Das Dienstrad hat sich in den letzten Jahren zu einem der beliebtesten Mitarbeiter-Benefits entwickelt, und das aus guten Gründen.
Für Mitarbeitende ist es einer der seltenen Fälle, wo ein Arbeitgeber einen spürbaren finanziellen Vorteil liefern kann, ohne dass dafür Lohnsteuer oder Sozialversicherungsbeiträge fällig werden.
Für Sie als Arbeitgeber ist es steuerlich abzugsfähig, administrativ überschaubar und bei der Belegschaft beliebt.
Das Wichtigste in Kürze:
- Ein Dienstrad kann als Gehaltsextra vollständig steuerfrei gestellt werden, wenn Sie die Kosten zusätzlich zum ohnehin geschuldeten Gehalt übernehmen
- Die Steuerbefreiung nach § 3 Nr. 37 EStG gilt für alle Fahrräder und Pedelecs bis 25 km/h, die zwischen dem 01. Januar 2019 und 31. Dezember 2030 erstmals überlassen werden
- Bei Gehaltsumwandlung fällt ein geldwerter Vorteil an, der nur mit 0,25 Prozent des Listenpreises bewertet wird, was die Belastung stark reduziert
- S-Pedelecs über 25 km/h gelten steuerlich als Kraftfahrzeug und fallen nicht unter die begünstigte Regelung
- Den günstigsten Restwert beim Kauf nach Leasingende erkennt das Finanzamt pauschal mit 40 Prozent des Listenpreises an
Welche zwei Grundmodelle gibt es beim Dienstrad?

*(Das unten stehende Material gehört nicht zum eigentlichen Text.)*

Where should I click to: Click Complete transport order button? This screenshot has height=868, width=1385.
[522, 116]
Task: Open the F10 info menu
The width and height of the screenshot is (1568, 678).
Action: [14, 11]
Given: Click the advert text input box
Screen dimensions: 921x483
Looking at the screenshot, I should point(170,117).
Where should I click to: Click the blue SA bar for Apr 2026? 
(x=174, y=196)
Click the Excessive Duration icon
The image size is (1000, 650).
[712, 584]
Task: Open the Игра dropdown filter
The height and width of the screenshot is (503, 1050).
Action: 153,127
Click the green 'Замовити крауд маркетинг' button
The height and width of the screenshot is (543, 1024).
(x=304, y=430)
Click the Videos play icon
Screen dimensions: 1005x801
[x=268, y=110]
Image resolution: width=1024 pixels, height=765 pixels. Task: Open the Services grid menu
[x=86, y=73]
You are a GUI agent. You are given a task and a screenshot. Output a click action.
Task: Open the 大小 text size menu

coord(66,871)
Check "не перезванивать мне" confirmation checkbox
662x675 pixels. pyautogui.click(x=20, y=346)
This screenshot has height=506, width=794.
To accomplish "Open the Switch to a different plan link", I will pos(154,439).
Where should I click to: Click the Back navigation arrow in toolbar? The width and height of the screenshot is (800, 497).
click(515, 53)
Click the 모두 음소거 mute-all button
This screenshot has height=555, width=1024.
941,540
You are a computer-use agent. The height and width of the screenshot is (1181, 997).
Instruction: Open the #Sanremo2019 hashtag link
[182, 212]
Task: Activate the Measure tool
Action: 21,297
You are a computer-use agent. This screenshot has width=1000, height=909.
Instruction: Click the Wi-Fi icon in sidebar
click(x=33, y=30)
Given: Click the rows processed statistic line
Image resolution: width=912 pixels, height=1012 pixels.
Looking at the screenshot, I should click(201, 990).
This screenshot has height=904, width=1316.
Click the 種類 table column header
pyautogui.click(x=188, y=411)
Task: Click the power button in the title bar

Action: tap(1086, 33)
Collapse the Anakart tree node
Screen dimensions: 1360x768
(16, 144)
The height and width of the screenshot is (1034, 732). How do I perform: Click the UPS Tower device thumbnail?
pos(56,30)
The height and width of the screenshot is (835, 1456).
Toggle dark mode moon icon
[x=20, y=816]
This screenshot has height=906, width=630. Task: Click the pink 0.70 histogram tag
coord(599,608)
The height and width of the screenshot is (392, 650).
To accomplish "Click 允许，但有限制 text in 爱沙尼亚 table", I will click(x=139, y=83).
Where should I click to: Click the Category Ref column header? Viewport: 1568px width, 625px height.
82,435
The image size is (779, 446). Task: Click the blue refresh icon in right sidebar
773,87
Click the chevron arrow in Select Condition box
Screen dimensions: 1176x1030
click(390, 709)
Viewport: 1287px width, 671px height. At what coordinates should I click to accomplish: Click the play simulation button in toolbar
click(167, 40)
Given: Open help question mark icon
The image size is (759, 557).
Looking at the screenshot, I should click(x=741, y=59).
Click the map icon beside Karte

Es gibt zwei grundlegend verschiedene Wege, wie Sie Ihren Mitarbeitenden ein Dienstrad zur Verfügung stellen können. Beide haben unterschiedliche steuerliche Konsequenzen und unterschiedliche Kostenverteilungen zwischen Ihnen und Ihren Mitarbeitenden.
Modell 1: Gehaltsextra
Das Gehaltsextra ist die attraktivste Variante. Sie übernehmen als Arbeitgeber die Leasingrate vollständig zusätzlich zum vereinbarten Gehalt. Rechtsgrundlage ist § 3 Nr. 37 EStG, der seit dem 01. Januar 2019 gilt und bis 31. Dezember 2030 verlängert wurde.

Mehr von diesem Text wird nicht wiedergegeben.